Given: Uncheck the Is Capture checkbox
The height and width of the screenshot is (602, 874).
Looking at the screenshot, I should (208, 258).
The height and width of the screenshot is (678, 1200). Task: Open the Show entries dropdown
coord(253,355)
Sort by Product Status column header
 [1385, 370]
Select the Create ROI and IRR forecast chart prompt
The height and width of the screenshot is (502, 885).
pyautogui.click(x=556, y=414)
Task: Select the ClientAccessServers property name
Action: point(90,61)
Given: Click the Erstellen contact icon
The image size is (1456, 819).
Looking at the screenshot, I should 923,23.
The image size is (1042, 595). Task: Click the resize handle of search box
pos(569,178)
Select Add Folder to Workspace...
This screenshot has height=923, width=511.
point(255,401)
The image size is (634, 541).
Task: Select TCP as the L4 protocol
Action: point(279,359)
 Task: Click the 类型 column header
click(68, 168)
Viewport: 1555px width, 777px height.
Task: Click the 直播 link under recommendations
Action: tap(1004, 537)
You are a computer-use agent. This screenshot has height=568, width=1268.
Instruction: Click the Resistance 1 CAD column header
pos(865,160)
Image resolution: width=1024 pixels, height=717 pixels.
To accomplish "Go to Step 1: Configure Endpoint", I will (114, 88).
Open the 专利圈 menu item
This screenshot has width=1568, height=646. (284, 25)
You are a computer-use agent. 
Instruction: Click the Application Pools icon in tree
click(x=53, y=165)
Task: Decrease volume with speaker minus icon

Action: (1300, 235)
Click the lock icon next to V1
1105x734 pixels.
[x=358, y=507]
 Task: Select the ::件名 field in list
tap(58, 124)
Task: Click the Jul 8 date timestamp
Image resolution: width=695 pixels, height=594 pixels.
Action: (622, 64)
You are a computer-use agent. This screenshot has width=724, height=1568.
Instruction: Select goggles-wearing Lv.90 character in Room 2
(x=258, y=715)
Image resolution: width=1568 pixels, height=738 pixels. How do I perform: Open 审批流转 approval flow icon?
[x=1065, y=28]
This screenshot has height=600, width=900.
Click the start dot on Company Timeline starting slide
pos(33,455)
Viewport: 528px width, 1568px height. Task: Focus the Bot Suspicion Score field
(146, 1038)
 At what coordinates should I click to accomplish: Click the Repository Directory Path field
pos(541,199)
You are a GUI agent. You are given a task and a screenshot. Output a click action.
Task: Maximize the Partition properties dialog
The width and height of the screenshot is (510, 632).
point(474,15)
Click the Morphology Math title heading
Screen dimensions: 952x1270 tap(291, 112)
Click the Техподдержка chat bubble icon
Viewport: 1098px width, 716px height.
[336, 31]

# # #

■ Exercise instructions:
The records above must be output exactly, in full.

■ Result for this task:
Given: Uncheck the Is Capture checkbox
The height and width of the screenshot is (602, 874).
Looking at the screenshot, I should (208, 258).
The height and width of the screenshot is (678, 1200). Task: Open the Show entries dropdown
coord(253,355)
Sort by Product Status column header
 [1385, 370]
Select the Create ROI and IRR forecast chart prompt
The height and width of the screenshot is (502, 885).
pyautogui.click(x=556, y=414)
Task: Select the ClientAccessServers property name
Action: point(90,61)
Given: Click the Erstellen contact icon
The image size is (1456, 819).
Looking at the screenshot, I should 923,23.
The image size is (1042, 595). Task: Click the resize handle of search box
pos(569,178)
Select Add Folder to Workspace...
This screenshot has height=923, width=511.
point(255,401)
The image size is (634, 541).
Task: Select TCP as the L4 protocol
Action: point(279,359)
 Task: Click the 类型 column header
click(68, 168)
Viewport: 1555px width, 777px height.
Task: Click the 直播 link under recommendations
Action: tap(1004, 537)
You are a computer-use agent. This screenshot has height=568, width=1268.
Instruction: Click the Resistance 1 CAD column header
pos(865,160)
Image resolution: width=1024 pixels, height=717 pixels.
To accomplish "Go to Step 1: Configure Endpoint", I will (114, 88).
Open the 专利圈 menu item
This screenshot has width=1568, height=646. (284, 25)
You are a computer-use agent. 
Instruction: Click the Application Pools icon in tree
click(x=53, y=165)
Task: Decrease volume with speaker minus icon

Action: (1300, 235)
Click the lock icon next to V1
1105x734 pixels.
[x=358, y=507]
 Task: Select the ::件名 field in list
tap(58, 124)
Task: Click the Jul 8 date timestamp
Image resolution: width=695 pixels, height=594 pixels.
Action: (622, 64)
You are a computer-use agent. This screenshot has width=724, height=1568.
Instruction: Select goggles-wearing Lv.90 character in Room 2
(x=258, y=715)
Image resolution: width=1568 pixels, height=738 pixels. How do I perform: Open 审批流转 approval flow icon?
[x=1065, y=28]
This screenshot has height=600, width=900.
Click the start dot on Company Timeline starting slide
pos(33,455)
Viewport: 528px width, 1568px height. Task: Focus the Bot Suspicion Score field
(146, 1038)
 At what coordinates should I click to accomplish: Click the Repository Directory Path field
pos(541,199)
You are a GUI agent. You are given a task and a screenshot. Output a click action.
Task: Maximize the Partition properties dialog
The width and height of the screenshot is (510, 632).
point(474,15)
Click the Morphology Math title heading
Screen dimensions: 952x1270 tap(291, 112)
Click the Техподдержка chat bubble icon
Viewport: 1098px width, 716px height.
[336, 31]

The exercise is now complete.